Bei Mercedes will man sich an den Erpressungsversuchen der FOTA-Rädelsführer nicht beteiligen. Aus Prinzip und aus rechtlichen Bendenken. Überraschend ist der Widerstand von Renault-Teamchef Flavio Briatore. Er war der erste, der vor der Kostenexplosion warnte. Bereits vor drei Jahren wies Briatore darauf hin, dass man 700 Leute und 300 Millionen Euro pro Jahr brauche, um zwei Autos an den Start zu bringen. Inzwischen kämpft der Italiener Seite an Seite mit Ferrari, zu denen er sonst eine eher weniger herzliche Beziehung pflegt.

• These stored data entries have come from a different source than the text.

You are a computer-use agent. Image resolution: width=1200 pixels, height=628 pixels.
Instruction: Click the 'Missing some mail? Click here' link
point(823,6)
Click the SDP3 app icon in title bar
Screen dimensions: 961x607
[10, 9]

Renault F1-Übernahme durch Briatore?

Insider glauben, dass auch Briatore das Chaos ganz gelegen kommt. Es könnte Renault einen Grund geben auszusteigen und das Team nach dem Modell Honda und Brawn GP ihrem charismatischen Frontmann für einen Nuller plus Abfindung zu überlassen. Auch bei BMW muss man sich wundern. Mario Theissen hatte mehrmals erklärt, dass er mit einem Budgetlimit leben könne, wenn es schrittweise eingeführt würde und die Einstiegssumme auf einem Niveau liege, auf das man von einem Jahr auf das nächste ohne Probleme umstellen könne. Da müsste BMW der Vorschlag mit den 100 Millionen eigentlich ganz gut ins Konzept passen.